• **What the task requires**
Arrange every line of the listing below as a Markdown table with the columns "No." and "Line", numbering the rows and skipping blank lines. Leave the pictures out of the table.

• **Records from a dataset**
※

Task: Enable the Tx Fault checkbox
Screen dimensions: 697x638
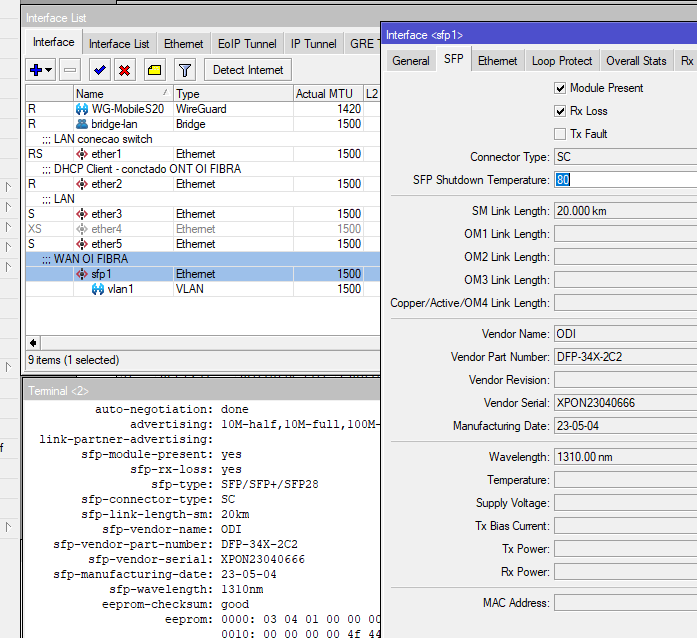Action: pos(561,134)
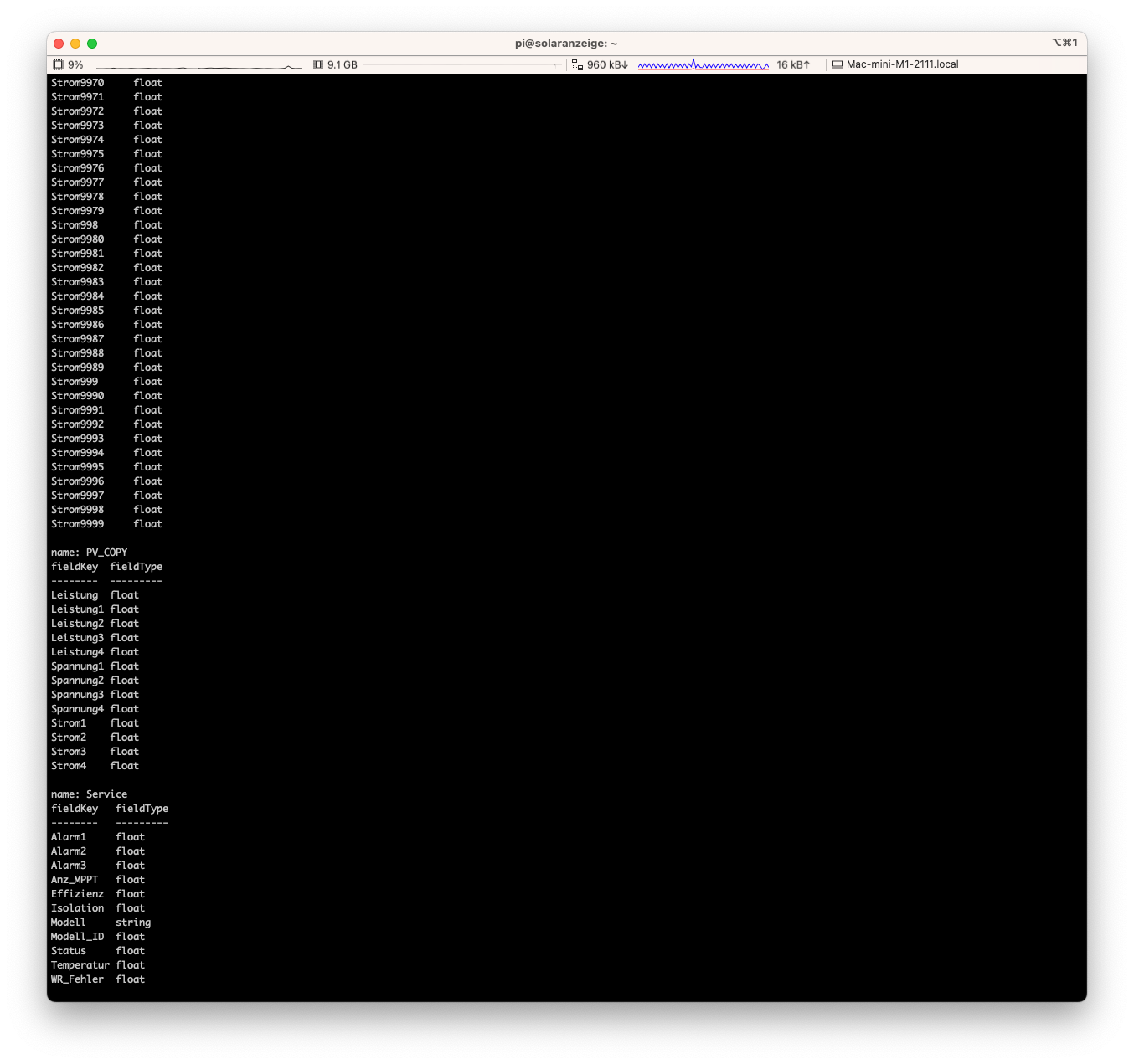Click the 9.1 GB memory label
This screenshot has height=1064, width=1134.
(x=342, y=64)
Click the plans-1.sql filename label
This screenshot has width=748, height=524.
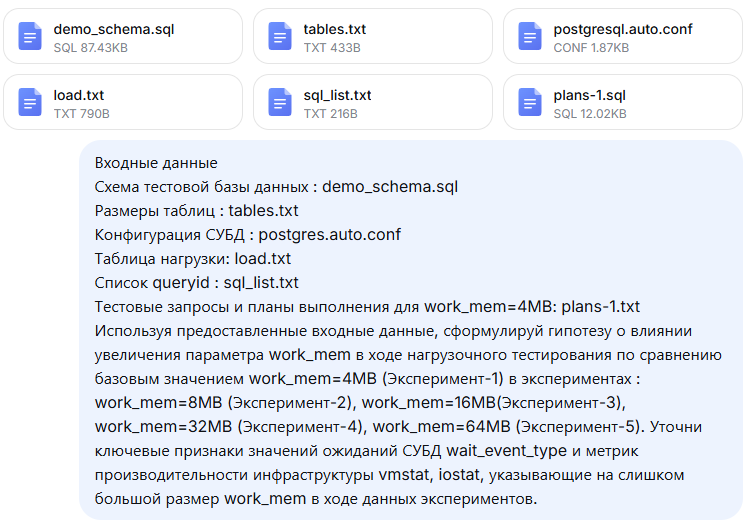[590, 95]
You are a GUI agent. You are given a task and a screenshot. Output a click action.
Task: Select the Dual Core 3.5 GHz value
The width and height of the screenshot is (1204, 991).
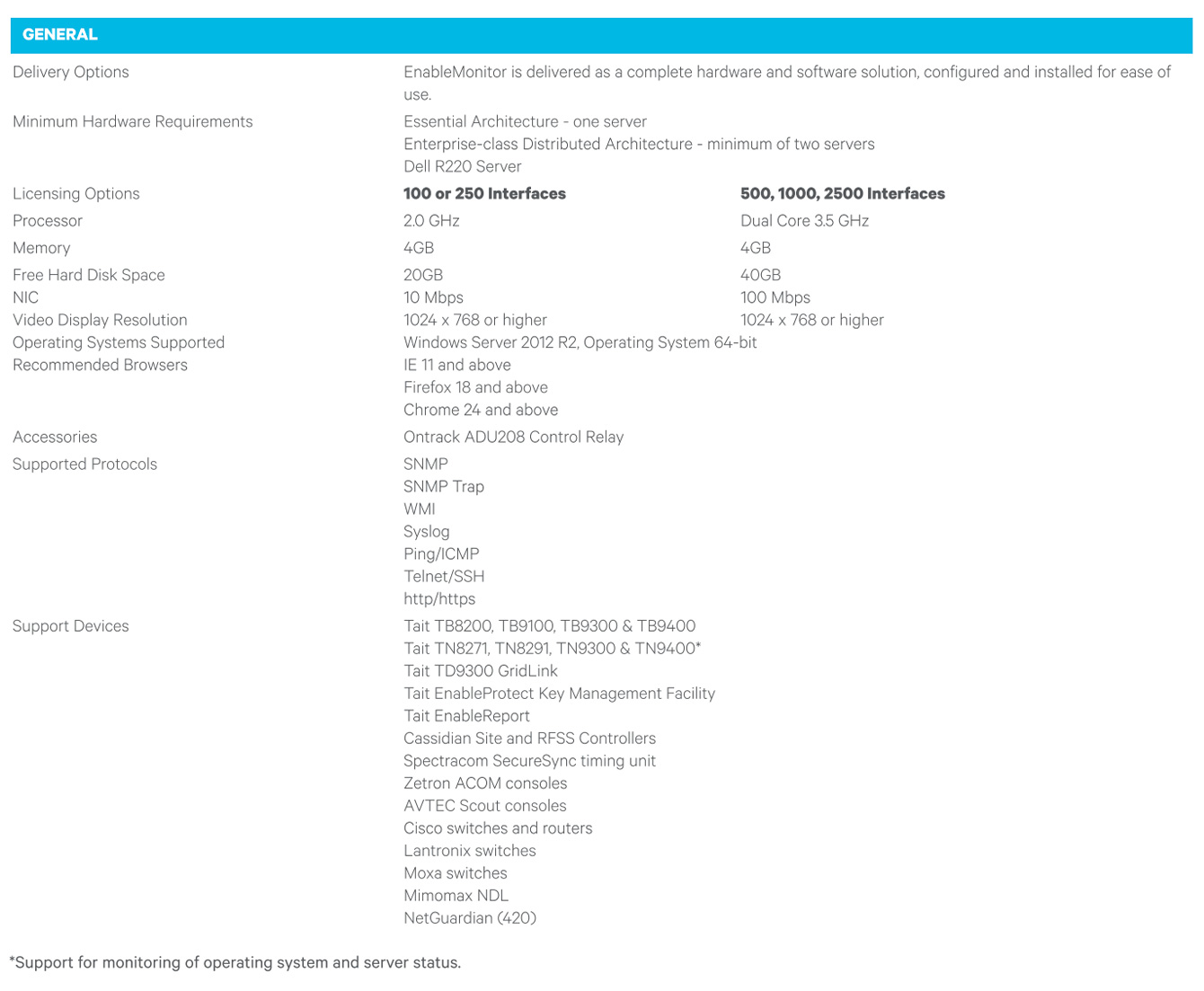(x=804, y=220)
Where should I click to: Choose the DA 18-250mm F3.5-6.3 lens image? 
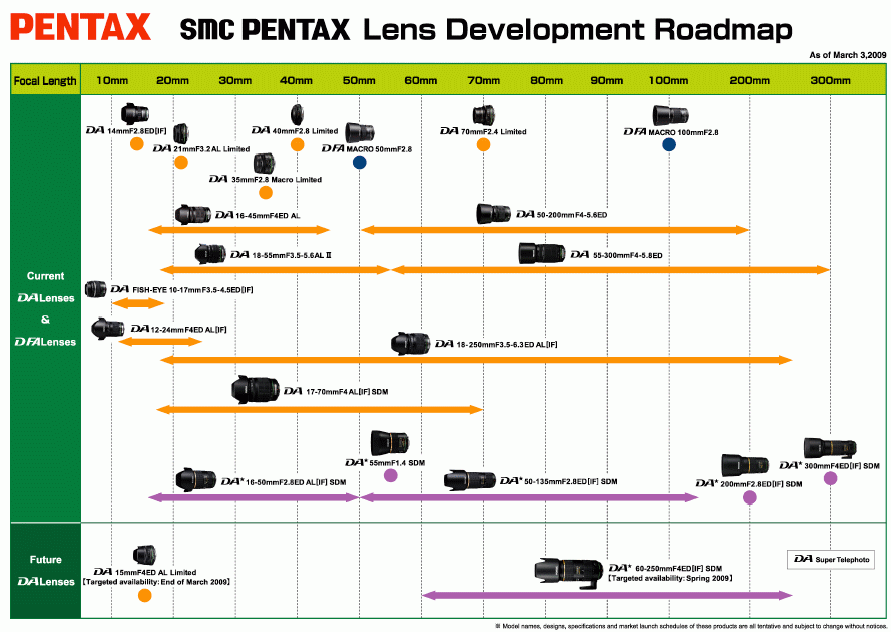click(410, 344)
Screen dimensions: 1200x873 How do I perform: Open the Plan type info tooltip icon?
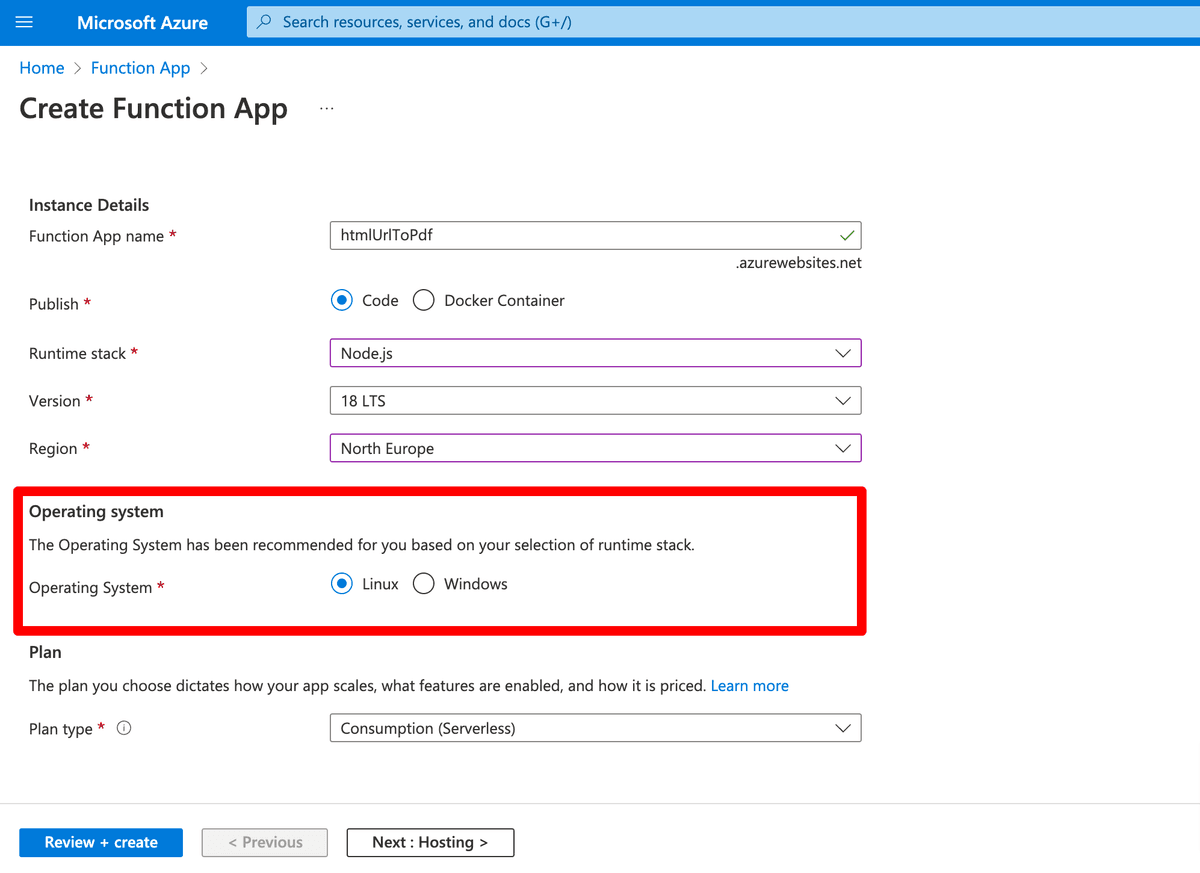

※

• **Response to this task**
| No. | Line |
|---|---|
| 1 | Task: Enable the Tx Fault checkbox |
| 2 | Screen dimensions: 697x638 |
| 3 | Action: pos(561,134) |
| 4 | Click the 9.1 GB memory label |
| 5 | This screenshot has height=1064, width=1134. |
| 6 | (x=342, y=64) |
| 7 | Click the plans-1.sql filename label |
| 8 | This screenshot has width=748, height=524. |
| 9 | [590, 95] |
| 10 | You are a GUI agent. You are given a task and a screenshot. Output a click action. |
| 11 | Task: Select the Dual Core 3.5 GHz value |
| 12 | The width and height of the screenshot is (1204, 991). |
| 13 | (x=804, y=220) |
| 14 | Where should I click to: Choose the DA 18-250mm F3.5-6.3 lens image?  |
| 15 | click(410, 344) |
| 16 | Screen dimensions: 1200x873 How do I perform: Open the Plan type info tooltip icon? |